New theory proves deep transformers converge to ODE dynamics
Researchers show AdamW-trained transformers scale uniformly with depth and heads.
A new paper from William Gibson and Christoph Reisinger tackles a fundamental question in deep learning: how do transformers behave as we scale them up? By modeling the hidden states as an interacting particle system coupled through attention, the authors prove that under AdamW training, the joint dynamics of hidden states and backpropagated variables converge uniformly to a system of forward-backward ordinary differential equations (ODEs). The convergence rate is O(L^{-1} + L^{-1/3} H^{-1/2}), where L is depth and H is number of heads. Notably, the bounds are independent of the number of tokens and, with a slight adaptation to AdamW, independent of the embedding dimension.

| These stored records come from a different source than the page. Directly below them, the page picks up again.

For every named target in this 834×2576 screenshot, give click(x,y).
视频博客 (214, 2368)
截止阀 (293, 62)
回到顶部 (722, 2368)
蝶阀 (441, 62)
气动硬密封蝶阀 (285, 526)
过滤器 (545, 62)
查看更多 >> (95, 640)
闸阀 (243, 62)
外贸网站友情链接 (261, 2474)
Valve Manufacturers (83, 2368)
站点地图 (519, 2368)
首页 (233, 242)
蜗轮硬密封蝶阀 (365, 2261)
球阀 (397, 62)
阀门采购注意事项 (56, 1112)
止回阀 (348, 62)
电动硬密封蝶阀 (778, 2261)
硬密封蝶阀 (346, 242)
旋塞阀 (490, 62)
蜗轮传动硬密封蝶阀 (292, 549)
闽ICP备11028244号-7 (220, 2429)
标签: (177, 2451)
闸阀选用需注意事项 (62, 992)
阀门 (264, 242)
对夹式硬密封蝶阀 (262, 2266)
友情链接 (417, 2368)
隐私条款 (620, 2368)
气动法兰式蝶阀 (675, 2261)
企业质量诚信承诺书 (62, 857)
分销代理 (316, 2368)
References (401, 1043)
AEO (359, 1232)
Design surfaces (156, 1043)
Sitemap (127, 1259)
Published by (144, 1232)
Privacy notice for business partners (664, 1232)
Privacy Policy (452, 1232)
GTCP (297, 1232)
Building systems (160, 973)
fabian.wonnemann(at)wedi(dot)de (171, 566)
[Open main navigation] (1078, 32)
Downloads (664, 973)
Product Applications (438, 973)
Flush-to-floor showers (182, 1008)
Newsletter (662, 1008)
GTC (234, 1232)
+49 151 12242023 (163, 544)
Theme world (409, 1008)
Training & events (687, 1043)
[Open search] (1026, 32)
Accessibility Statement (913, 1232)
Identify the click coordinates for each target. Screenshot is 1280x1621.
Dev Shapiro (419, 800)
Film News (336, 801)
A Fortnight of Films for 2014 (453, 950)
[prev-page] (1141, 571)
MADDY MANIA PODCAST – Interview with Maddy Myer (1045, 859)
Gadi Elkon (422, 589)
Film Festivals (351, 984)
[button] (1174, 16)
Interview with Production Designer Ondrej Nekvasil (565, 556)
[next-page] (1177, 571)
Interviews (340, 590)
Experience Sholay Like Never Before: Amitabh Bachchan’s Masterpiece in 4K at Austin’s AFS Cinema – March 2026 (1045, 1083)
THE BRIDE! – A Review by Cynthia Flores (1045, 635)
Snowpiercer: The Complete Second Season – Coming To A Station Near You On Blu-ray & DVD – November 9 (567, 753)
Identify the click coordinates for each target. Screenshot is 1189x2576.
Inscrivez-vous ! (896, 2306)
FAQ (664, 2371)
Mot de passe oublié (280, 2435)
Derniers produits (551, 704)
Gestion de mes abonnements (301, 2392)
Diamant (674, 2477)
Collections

The key insight is that the limiting ODE system reduces to a McKean–Vlasov ODE when no causal masking is used. Using flow maps and concentration of measure, the authors avoid covering arguments, yielding cleaner constants. This theoretical result validates practitioners' intuition that deeper transformers can be trained predictably, and provides a rigorous framework for understanding how attention mechanisms drive collective behavior. For engineers designing next-generation LLMs, this means scaling laws might be more reliable than previously thought, potentially reducing trial-and-error in architecture search.
- Proves convergence of transformer dynamics to ODEs at rate O(L^{-1} + L^{-1/3} H^{-1/2})
- Error bounds are uniform over token count and embedding dimension under AdamW
- Identifies limiting system as McKean–Vlasov ODE for non-masked attention
Why It Matters
Provides theoretical guarantees for scaling deep transformers, enabling more predictable training and architecture design.